I think the difficult thing, Sixpack, is that we have to accept that with HA, our body will feel many, many strange things. And our minds will amplify those feelings. Which, to be honest, is very, very scary. At the time you're feeling these things ( ie a twitch in that exact muscle you're worried about) it's really, really hard to say "everything's fine".
maybe it is hard and of course it is scary. it doesn't mean that you indulge it. I went through my MS to ALS fear then back to MS again... you know what got me out of ALS? the psychiatrist literally laughed at me when I mentioned it. Wow, do you think that was mean? Well it did wake me up to know that I was being absolutely foolish thinking I had ALS.
the thing with ALS is this, especially with you, is that this fear comes and goes.... and you are not learning that it is the anxiety at the core and not the disease. Rationally you know ALS wouldn't behave how your anxiety is telling you it is. therefore, the only logical thing to conclude it that
yes you are having x, y & z but it can't possibly be ALS because ALS doesn't act that particular way. you can't hold out or up the idea that, "yes I know it is irrational but my mind won't let me let it go, therefore i can do nothing about it"
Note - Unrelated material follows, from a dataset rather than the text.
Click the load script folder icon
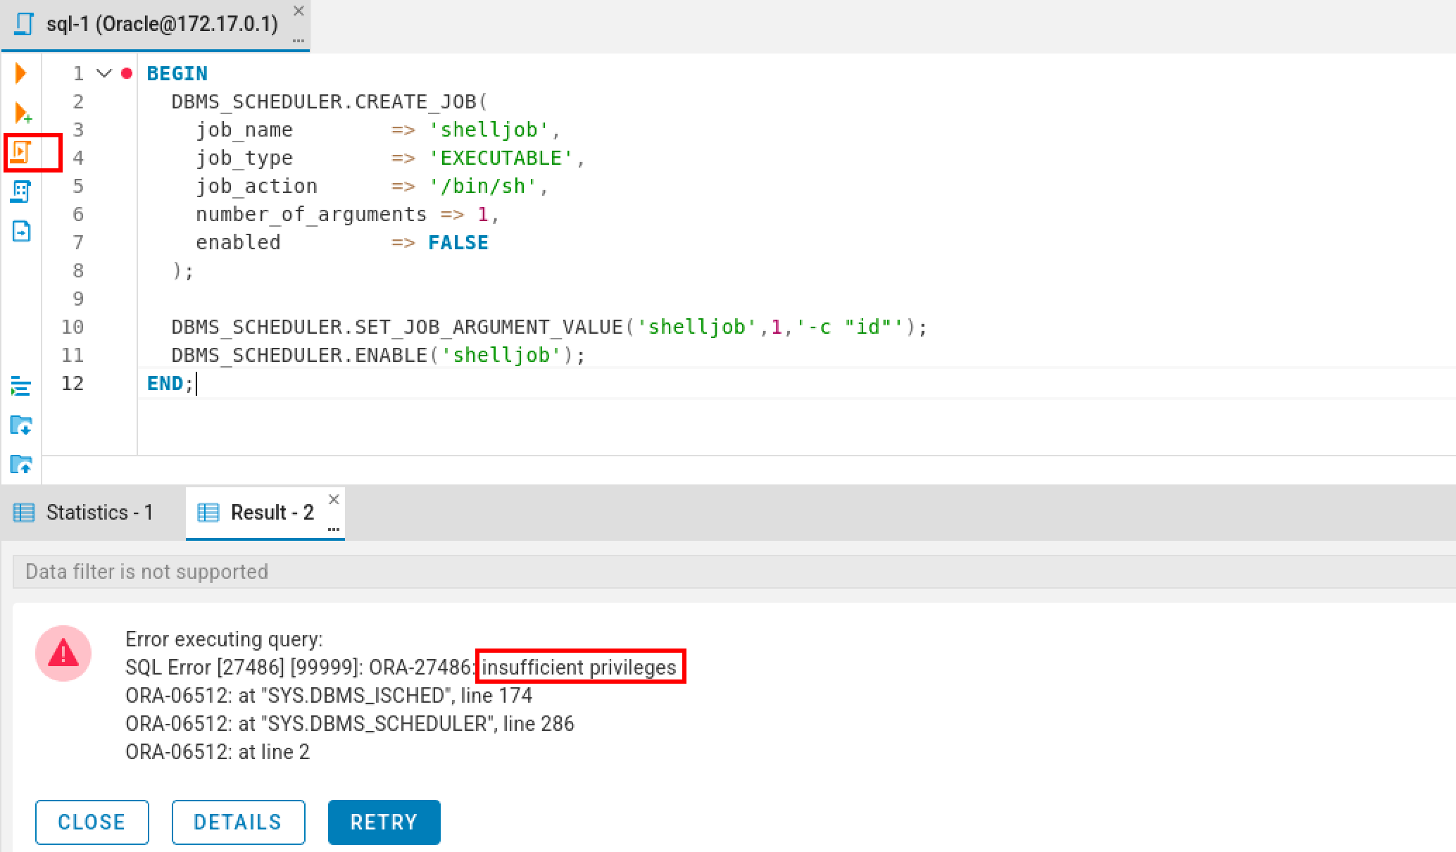Viewport: 1456px width, 852px height. [x=21, y=425]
AND not because I think you have any neuro nasty..... BUT MS would be the more likely disease to come and go. Have you asked yourself why you are latching onto a disease that cannot possibly behave the way you are experiencing things and not MS that can and does come and go especially early on?
maybe that is a scary question for me to ask you, but, personally, I think you need a bit of logical, straightforward questions that you should answer---at least for yourself. As I see it, All you are doing is excusing why it is okay for you to feel this way. you can't get better mired with this line of thinking. If you continue indulging the ALS fear, you not only hurt yourself but your loved ones too.
And don't think for ONE second that I haven't thought like you. I have. At some point I got truly fed up with my beating myself up, ticking my husband off, not being there for my kids, and giving my joy, MY joy away to anxiety by induging in the fantastical disease that had ZERO evidence of being real.
I have YET to see one shread of evidence that you have ALS or any neuro nasty. All I've seen is a person chasing herself around a tree and getting herself mighty dizzy.